AUSZÜGE AUS DER LAUDATIO VON FLORIA LANDGRÄFIN VON HESSEN
Wenn man sich für Childhood engagiert, muss man stark sein. Stark sein, all das zu erfahren, zu sehen, zu ertragen, was man nicht für möglich hält. Aber man darf nicht ausweichen. Man muss brutale Realitäten als „wahr“ erkennen, um für eine andere, bessere Realität zu kämpfen. Für diesen Kampf braucht man Helfer, - Menschen, die das, was Kindern angetan wird, mutig in den Focus nehmen und ihre Erkenntnisse an die Öffentlichkeit bringen, - schonungslos!

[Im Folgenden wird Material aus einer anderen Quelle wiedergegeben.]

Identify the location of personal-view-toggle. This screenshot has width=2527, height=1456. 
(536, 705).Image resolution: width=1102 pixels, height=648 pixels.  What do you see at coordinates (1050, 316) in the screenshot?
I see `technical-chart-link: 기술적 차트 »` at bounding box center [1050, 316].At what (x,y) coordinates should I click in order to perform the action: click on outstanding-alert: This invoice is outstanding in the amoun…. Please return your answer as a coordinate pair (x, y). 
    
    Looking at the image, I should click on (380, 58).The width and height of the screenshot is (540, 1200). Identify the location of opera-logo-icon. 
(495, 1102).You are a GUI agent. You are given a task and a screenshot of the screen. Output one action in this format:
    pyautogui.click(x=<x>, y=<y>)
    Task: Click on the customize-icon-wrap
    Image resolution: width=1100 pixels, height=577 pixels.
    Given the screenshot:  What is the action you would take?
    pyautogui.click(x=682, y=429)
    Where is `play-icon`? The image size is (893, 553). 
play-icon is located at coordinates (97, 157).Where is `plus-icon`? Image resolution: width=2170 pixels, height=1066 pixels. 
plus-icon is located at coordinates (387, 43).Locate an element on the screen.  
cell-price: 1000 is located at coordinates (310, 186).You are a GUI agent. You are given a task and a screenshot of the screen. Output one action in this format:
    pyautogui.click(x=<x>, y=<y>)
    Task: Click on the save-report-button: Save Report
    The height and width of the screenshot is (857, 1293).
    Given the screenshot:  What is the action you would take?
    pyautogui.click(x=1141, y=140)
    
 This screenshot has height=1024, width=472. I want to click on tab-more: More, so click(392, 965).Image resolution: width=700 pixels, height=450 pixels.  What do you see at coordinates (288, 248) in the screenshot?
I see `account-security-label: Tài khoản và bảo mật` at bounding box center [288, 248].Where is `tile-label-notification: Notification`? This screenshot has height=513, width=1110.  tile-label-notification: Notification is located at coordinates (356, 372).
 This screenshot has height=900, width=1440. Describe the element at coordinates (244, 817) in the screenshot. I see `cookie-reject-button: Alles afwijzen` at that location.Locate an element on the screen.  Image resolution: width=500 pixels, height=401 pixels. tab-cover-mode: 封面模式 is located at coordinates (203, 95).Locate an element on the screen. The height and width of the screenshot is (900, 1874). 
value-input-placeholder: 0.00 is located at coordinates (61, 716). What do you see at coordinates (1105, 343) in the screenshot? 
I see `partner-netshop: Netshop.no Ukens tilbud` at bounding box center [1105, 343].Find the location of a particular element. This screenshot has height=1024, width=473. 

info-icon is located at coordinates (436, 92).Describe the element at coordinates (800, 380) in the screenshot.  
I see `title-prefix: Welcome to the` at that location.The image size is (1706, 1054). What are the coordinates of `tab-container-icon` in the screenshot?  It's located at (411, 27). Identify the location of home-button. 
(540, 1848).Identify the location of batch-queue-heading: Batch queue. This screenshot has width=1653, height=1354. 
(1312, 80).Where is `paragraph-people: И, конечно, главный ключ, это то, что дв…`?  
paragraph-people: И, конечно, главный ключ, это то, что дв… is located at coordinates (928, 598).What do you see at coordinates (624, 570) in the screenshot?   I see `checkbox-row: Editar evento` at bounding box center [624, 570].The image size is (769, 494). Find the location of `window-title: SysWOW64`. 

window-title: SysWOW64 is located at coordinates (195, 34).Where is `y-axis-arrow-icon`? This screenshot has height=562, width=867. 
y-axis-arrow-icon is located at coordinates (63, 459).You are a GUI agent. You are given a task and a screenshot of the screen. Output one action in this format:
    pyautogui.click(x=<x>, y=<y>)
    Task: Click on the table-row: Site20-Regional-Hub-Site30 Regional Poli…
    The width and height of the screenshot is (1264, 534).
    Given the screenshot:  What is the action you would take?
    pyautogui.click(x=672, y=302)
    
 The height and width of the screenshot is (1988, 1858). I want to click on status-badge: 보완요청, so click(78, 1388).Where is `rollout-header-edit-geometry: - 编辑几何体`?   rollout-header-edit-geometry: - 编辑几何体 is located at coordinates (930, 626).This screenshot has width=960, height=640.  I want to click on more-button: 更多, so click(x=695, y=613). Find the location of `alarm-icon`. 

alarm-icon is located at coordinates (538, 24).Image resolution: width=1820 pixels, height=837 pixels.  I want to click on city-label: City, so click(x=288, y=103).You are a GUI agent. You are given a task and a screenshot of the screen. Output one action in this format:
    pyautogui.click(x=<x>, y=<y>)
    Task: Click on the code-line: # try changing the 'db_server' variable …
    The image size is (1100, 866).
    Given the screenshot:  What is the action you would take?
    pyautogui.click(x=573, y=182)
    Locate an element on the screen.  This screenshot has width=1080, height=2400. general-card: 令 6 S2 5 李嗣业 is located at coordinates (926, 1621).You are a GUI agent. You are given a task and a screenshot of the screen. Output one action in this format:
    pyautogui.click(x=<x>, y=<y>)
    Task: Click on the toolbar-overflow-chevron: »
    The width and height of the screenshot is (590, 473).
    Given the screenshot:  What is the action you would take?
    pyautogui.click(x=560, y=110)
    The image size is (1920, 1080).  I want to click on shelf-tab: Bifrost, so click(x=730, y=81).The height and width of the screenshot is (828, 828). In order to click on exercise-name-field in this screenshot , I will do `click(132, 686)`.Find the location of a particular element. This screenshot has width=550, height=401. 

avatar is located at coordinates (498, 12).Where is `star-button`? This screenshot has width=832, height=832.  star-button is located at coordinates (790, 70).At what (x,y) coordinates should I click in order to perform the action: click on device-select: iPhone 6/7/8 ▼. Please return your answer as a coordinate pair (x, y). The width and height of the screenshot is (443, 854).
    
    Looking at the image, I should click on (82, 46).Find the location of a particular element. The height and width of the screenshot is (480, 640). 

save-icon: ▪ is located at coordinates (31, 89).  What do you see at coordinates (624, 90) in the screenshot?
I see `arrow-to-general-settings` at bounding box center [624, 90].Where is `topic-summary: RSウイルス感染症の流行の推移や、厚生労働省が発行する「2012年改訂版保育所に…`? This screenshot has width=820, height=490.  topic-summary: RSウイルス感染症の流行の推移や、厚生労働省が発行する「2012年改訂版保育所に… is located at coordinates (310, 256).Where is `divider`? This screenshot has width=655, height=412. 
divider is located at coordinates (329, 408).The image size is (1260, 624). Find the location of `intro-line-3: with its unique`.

Die Zahlen aus dem Jahr 2017 sind erschreckend: Bundesweit 143 tote Kinder. 22-tausend Fälle von schwerer Kindesmisshandlung. Und das ist nur die Spitze des Eisbergs. Wir erfahren in den Recherchen des Autorenteams, dass personelle und materielle Engpässe in den Jugendämtern schnelle Hilfe erschweren, dass Sozialpädagogen die Menge der Fälle nicht in der gebotenen Zeit bearbeiten können, und dass Familienrichter nicht ausreichend auf diese spezielle Aufgabe vorbereitet sind.
Die Autorinnen und Autoren des Hessischen Rundfunks haben gründlich gearbeitet, sie lassen keine Information aus, die für das Thema Kindeswohl relevant ist. Und sie haben ihre Erkenntnisse breit gestreut. Zig-tausende Menschen haben sie so erreicht, haben Aufmerksamkeit erregt und hoffentlich vielen deutlich gemacht, dass man nicht wegschauen darf. Niemals!